Stored records:
◆ ◆ ◆

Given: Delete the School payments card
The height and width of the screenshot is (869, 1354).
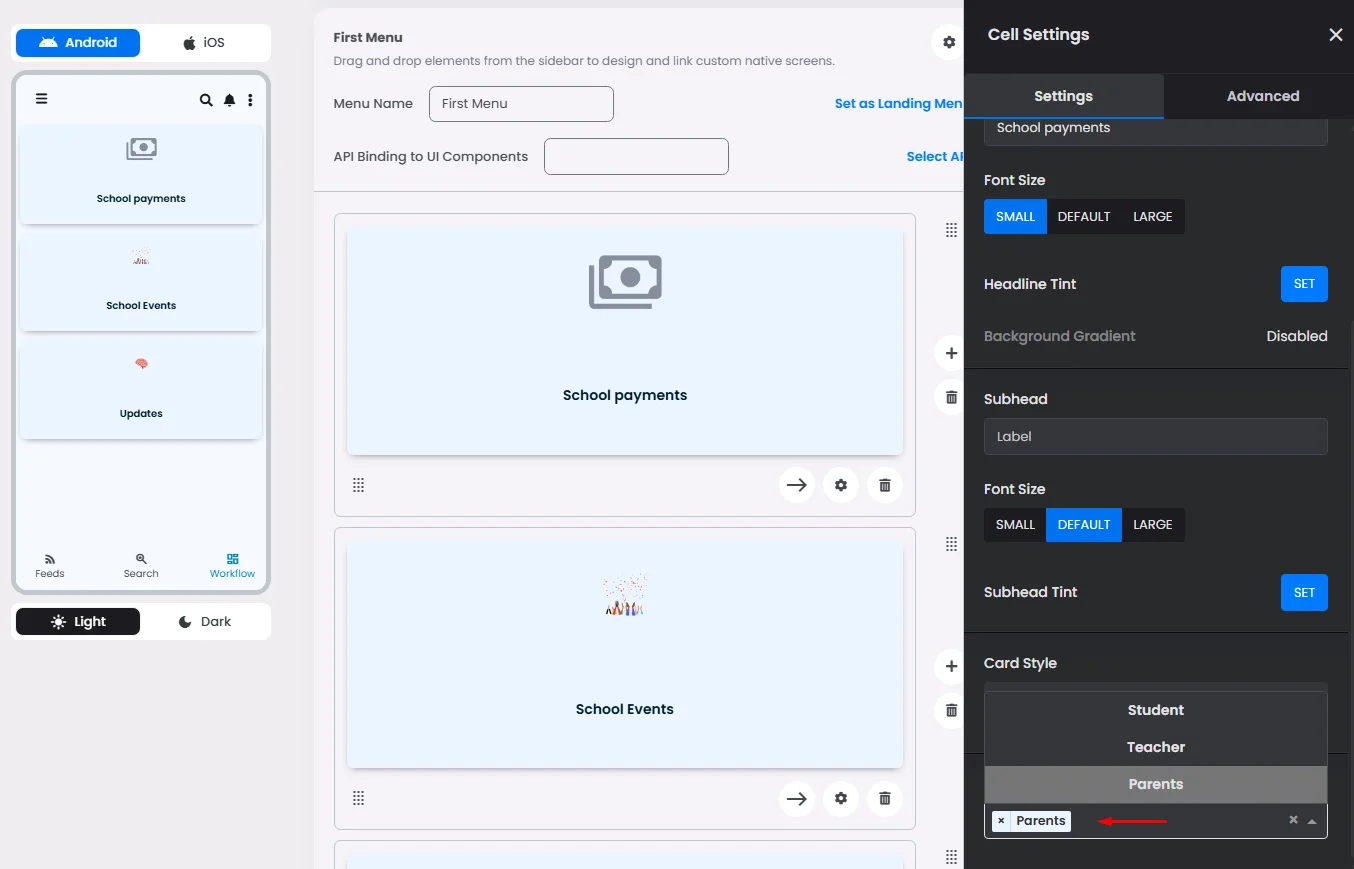Looking at the screenshot, I should click(x=884, y=485).
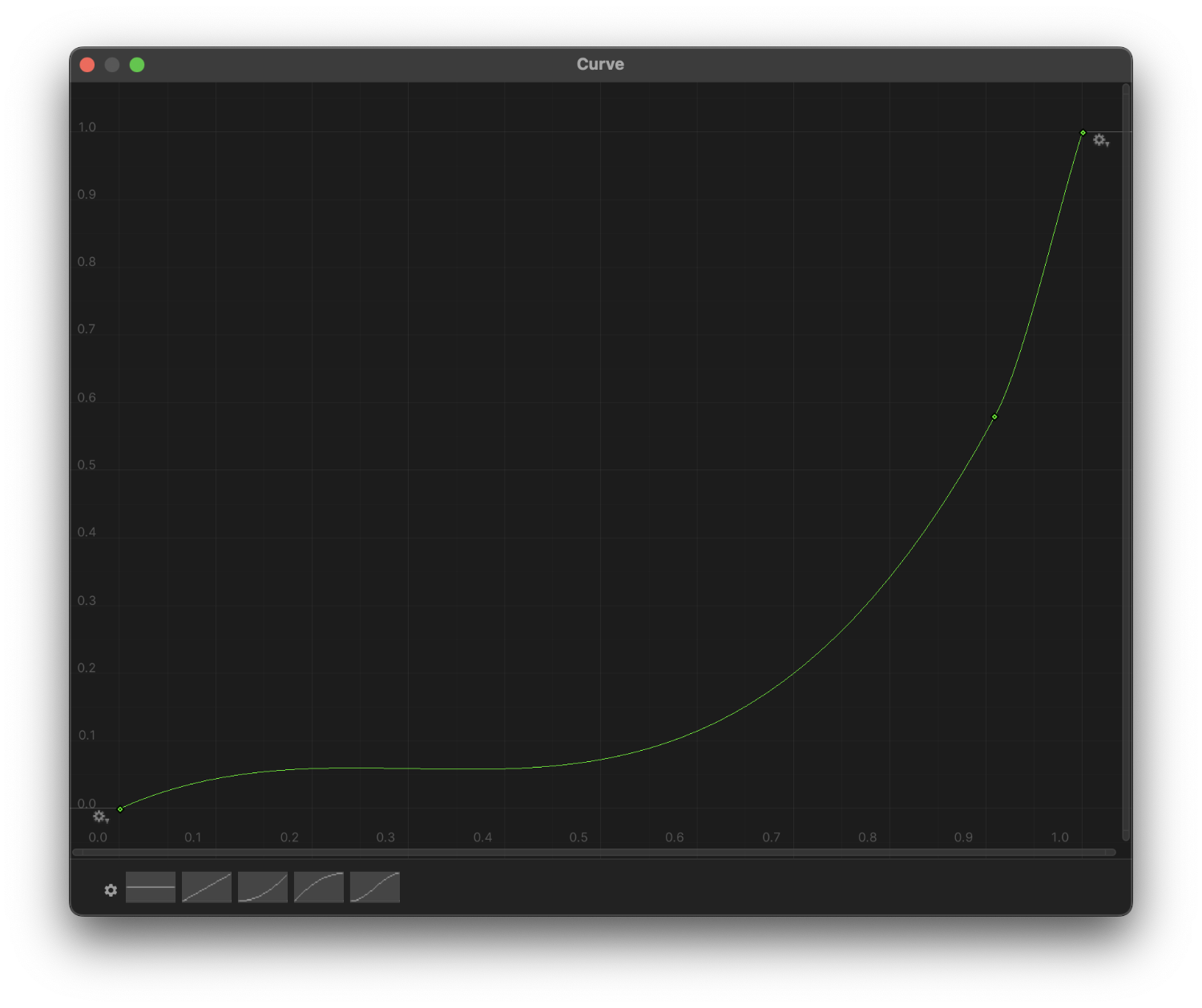Open the pre-wrap mode gear near the first key

(100, 817)

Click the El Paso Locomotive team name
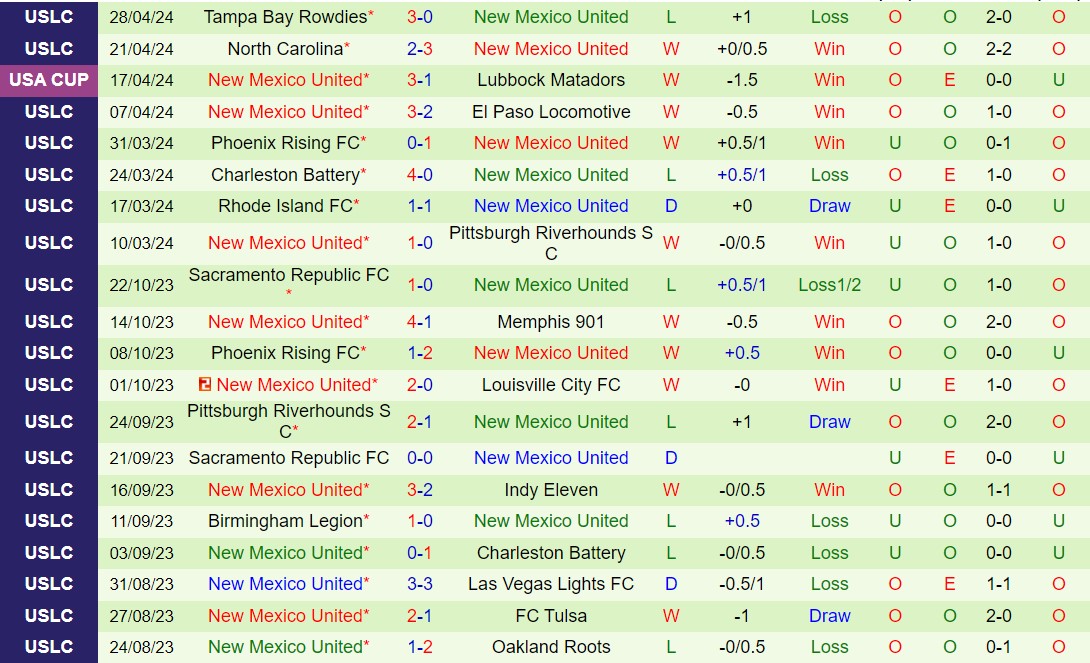[551, 112]
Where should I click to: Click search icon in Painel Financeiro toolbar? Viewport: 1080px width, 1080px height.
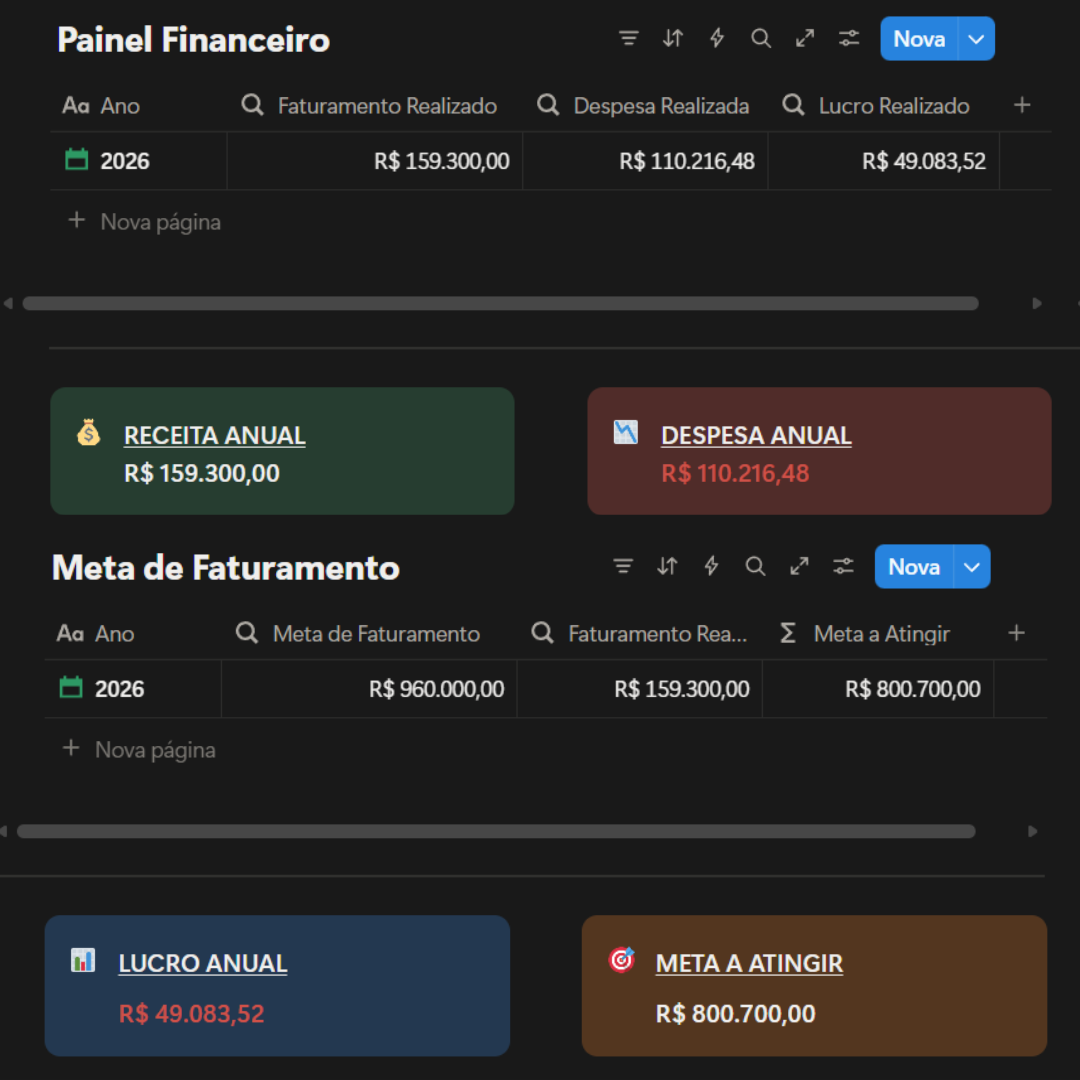click(x=761, y=39)
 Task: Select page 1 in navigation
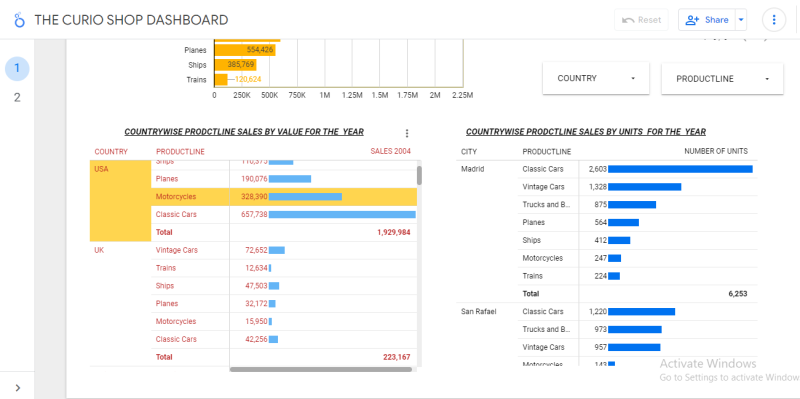(x=17, y=68)
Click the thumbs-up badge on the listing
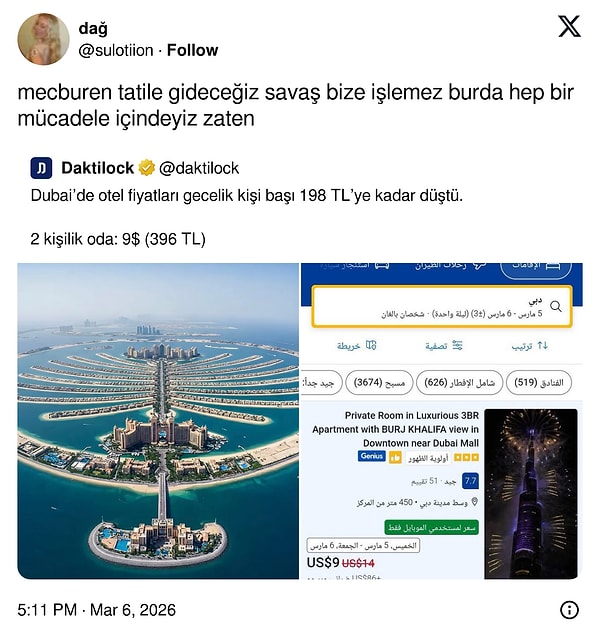 (395, 458)
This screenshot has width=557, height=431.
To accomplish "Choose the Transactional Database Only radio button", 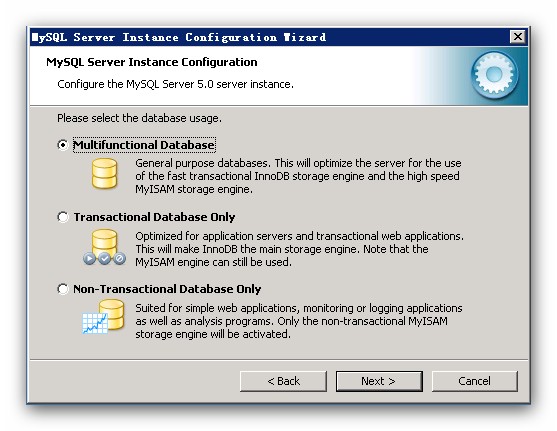I will [63, 217].
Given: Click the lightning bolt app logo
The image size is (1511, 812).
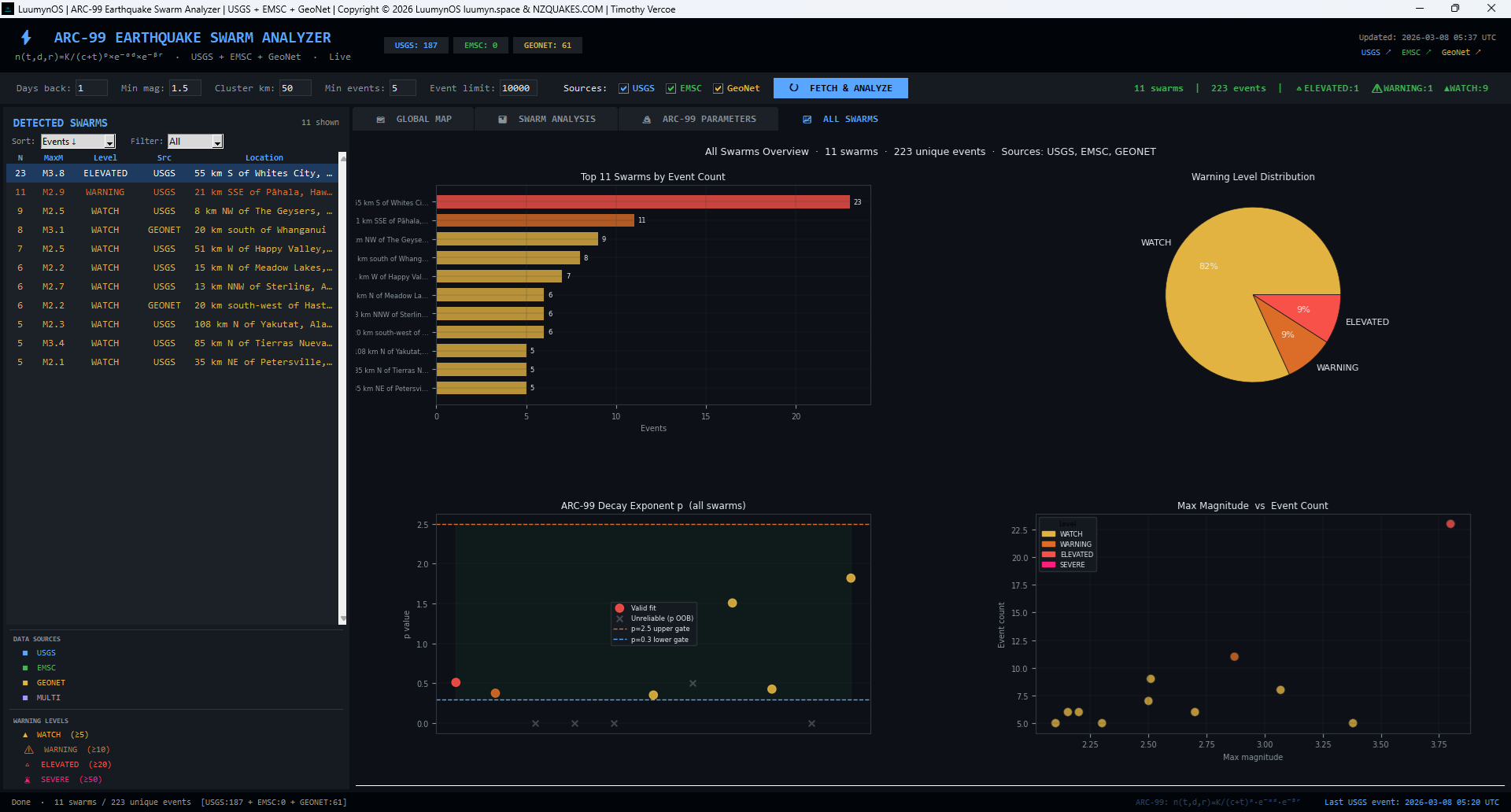Looking at the screenshot, I should point(26,38).
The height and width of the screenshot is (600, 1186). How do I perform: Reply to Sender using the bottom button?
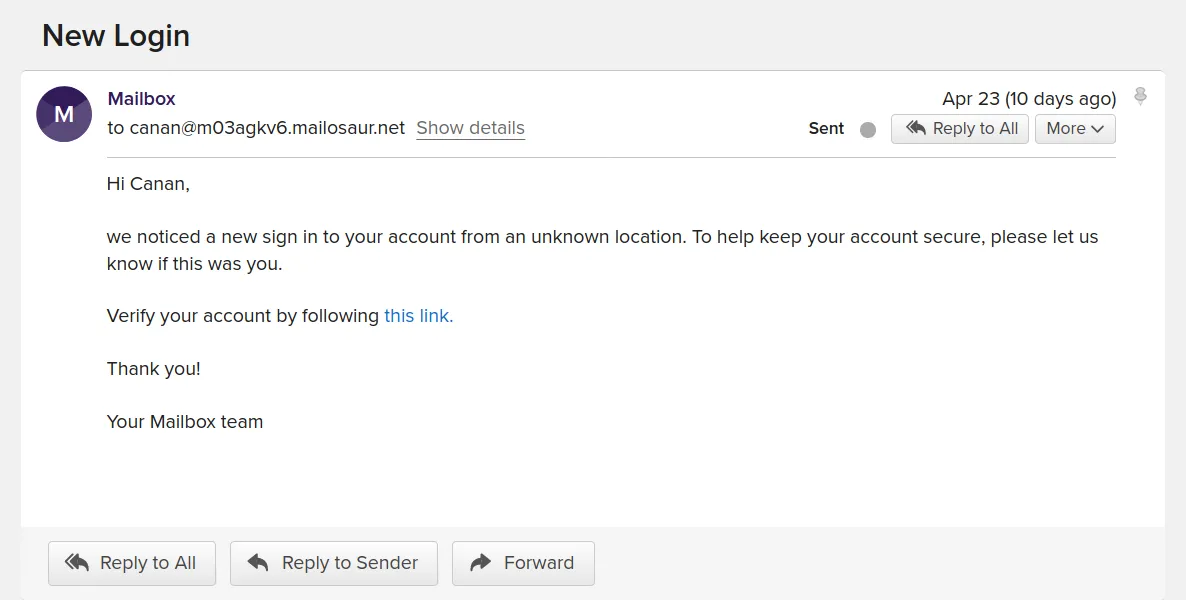[334, 563]
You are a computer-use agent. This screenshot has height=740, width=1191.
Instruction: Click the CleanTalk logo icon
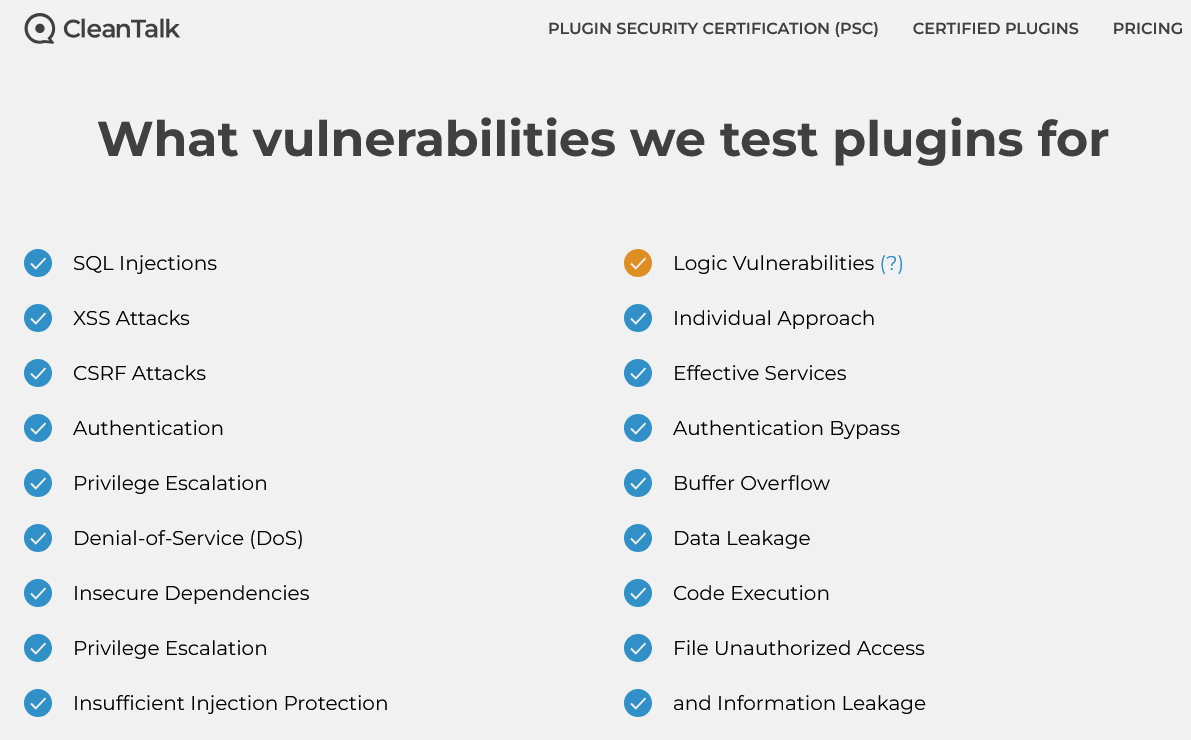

◆ ◆ ◆

Activity
Looking at the entries above, copy out every line in which "This" occurs.

Response to the exercise
This screenshot has width=557, height=431.
You are a computer-use agent. This screenshot has height=740, width=1191.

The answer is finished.